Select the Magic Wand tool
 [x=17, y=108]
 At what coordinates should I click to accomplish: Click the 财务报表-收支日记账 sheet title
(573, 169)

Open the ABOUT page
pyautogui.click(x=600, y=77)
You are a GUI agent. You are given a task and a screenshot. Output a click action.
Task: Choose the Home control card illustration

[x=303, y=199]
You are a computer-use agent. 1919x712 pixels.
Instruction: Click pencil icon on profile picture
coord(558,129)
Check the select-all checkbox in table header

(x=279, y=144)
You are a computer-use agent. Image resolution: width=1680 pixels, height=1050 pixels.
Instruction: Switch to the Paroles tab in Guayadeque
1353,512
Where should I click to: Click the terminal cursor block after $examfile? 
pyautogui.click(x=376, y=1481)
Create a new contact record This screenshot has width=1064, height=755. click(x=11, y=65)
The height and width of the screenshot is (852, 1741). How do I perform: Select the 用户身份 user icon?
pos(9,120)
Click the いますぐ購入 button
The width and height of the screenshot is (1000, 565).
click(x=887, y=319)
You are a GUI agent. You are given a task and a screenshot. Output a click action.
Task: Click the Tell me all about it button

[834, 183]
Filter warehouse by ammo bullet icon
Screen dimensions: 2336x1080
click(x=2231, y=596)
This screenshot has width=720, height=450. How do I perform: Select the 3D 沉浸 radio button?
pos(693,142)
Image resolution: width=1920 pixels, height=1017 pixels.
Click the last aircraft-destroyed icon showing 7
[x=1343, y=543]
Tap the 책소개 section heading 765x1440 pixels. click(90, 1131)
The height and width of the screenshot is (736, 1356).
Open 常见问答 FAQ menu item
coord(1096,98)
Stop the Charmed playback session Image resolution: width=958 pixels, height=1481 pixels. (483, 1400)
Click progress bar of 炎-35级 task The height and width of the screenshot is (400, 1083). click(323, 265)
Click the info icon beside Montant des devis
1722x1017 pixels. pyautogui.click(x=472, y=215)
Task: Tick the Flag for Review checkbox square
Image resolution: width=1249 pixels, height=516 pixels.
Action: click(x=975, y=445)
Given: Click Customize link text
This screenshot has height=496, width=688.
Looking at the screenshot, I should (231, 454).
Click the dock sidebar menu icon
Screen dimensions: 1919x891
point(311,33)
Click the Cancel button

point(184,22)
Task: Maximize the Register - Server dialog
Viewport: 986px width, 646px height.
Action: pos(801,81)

Task instructions: Among the entries above, identify all lines with "computer" and copy them.

Solution to this exercise:
You are a computer-use agent. 1919x712 pixels.
You are a computer-use agent. Image resolution: width=1680 pixels, height=1050 pixels.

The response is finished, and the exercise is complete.